[EXTRACTED ENTRIES]:
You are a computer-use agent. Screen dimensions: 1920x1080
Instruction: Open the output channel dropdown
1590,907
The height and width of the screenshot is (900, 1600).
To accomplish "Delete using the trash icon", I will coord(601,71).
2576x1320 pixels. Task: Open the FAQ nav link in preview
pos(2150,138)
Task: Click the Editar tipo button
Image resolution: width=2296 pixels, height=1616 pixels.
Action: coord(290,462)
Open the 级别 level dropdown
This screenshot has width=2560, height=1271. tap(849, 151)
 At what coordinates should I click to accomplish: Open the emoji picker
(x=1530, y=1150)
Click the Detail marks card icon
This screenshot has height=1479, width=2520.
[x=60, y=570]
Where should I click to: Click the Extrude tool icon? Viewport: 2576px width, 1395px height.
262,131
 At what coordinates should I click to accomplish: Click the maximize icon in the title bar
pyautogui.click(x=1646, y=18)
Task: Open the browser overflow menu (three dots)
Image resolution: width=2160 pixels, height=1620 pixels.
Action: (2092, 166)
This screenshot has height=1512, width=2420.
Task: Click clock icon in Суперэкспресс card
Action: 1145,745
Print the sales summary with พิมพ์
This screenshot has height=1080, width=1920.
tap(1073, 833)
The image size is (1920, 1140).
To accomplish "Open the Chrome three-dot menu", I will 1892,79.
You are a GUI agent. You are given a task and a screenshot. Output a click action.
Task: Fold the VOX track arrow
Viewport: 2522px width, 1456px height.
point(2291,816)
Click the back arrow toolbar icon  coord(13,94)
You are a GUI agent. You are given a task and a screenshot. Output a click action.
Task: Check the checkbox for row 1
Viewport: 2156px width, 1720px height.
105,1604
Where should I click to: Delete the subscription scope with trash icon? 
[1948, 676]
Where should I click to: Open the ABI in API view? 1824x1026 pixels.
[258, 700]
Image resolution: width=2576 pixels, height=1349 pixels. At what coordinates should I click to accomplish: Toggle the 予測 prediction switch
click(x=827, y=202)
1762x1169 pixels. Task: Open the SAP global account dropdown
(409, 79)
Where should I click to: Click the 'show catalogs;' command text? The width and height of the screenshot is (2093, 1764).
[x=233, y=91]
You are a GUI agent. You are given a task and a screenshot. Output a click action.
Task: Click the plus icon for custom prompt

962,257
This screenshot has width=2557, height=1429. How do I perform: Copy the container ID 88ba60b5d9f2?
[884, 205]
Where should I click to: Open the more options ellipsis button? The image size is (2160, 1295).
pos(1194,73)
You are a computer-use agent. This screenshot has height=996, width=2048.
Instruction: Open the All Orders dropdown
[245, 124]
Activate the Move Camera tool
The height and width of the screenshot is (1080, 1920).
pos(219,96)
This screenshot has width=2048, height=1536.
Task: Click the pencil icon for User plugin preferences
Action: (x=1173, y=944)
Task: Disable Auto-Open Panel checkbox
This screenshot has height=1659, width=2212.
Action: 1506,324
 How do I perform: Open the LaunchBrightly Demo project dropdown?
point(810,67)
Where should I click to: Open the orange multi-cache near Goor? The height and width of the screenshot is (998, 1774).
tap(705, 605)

[TASK OBJECTIVE]:
Take from the listing above each line that contains the string "computer".

[WRITTEN RESPONSE]:
You are a computer-use agent. Screen dimensions: 1920x1080
You are a computer-use agent. This screenshot has height=996, width=2048.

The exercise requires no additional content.